Si du fait de difficultés de recrutement initiales, les critères d’inclusion ont dû être élargis à des patients normoalbuminémiques, l’analyse principale a porté, comme initialement prévu, sur les 493 patients éligibles dont l’albumine sérique était ≤ 40 g/l. Le critère de jugement principal était la mortalité globale. Les critères secondaires étaient les complications, les hospitalisations et les décès de cause particulière (cardio-vasculaire, infectieuse ou nutritionnelle). Le suivi moyen des patients a été de 3,5 ans.
Il y a eu, toutes causes confondues, 132 décès pendant la période de suivi parmi les patients hypoalbuminémiques, ce qui correspond à un taux de mortalité de 8,8 % par an. Les résultats ont montré une réduction significative de la mortalité de 37 % dans le groupe traité par membrane à haute perméabilité par rapport au groupe traité par membrane à basse perméabilité.
Un bénéfice également chez les patients diabétiques.
Par ailleurs, tous les patients diabétiques (n = 158), ont été inclus dans une analyse de sous-groupe. Même si ces résultats doivent être considérés avec plus de précautions du fait du caractère post-hoc de l’analyse, il apparaît que l’utilisation de membranes à haute perméabilité est également associée, chez les patients diabétiques, à une réduction significative de 38 % de la mortalité par rapport aux membranes à basse perméabilité.
L’analyse des critères secondaires n’a pas fait apparaître de différence significative entre les deux groupes. En revanche, cette étude a permis de créer une base de données importante qui reste à être exploitée. Des analyses secondaires sont en cours. Mais ce qu’on peut d’ores et déjà retenir est la supériorité nette des membranes à haute perméabilité, en termes de survie, pour les patients hypoalbuminémiques et diabétiques, qui représentent la grande majorité des patients traités par dialyse chronique en Europe. En effet, d’après des données épidémiologiques nationales et internationales, 70 à 75 % des patients traités par dialyse seraient hypoalbuminémique et 25 à 45 %, selon les pays, seraient diabétiques.

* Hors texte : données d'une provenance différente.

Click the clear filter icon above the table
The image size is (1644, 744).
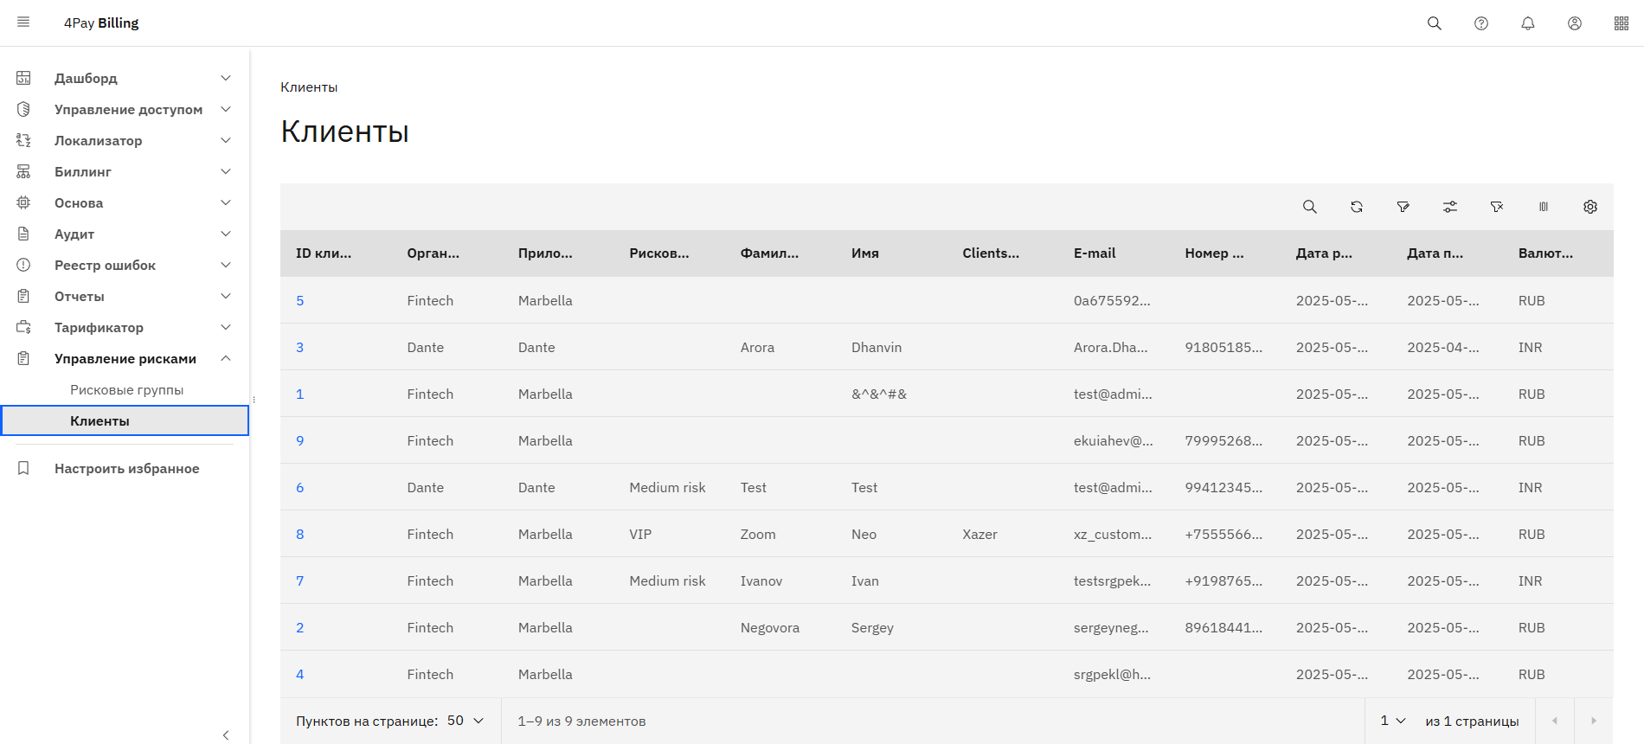[1496, 207]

Actuellement, en pratique quotidienne, ces membranes à haut flux sont les plus utilisées en France et dans beaucoup de pays européens. Elles représentent près de 70 % du marché. Cette utilisation était jusqu’à présent uniquement fondée sur un certain nombre d’indices de supériorité et sur leur meilleure capacité d’épuration. Cette étude permet de conforter les habitudes actuelles, en montrant que l’amélioration de l’épuration se traduit effectivement en avantages cliniques pour le patient. Elle permet également de justifier auprès des institutions le surcoût que représente leur achat.

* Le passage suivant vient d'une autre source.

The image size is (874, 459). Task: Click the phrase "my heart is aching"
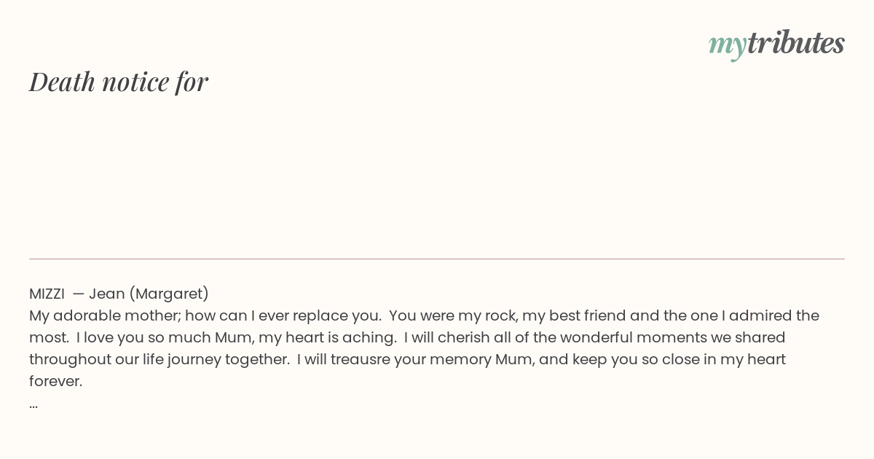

D’après un entretien avec le Pr Thierry Hannedouche, CHU de Strasbourg.
(1) Locatelli F, Martin-Malo A, Hannedouche T, Loureiro A, Papadimitriou M, Wizemann V, Jacobson SH, Czekalski S, Ronco C, Vanholder R; Membrane Permeability Outcome (MPO) Study Group. Effect of membrane permeability on survival of hemodialysis patients. J Am Soc Nephrol 2009;20(3):645-54. Epub 2008 Dec 17.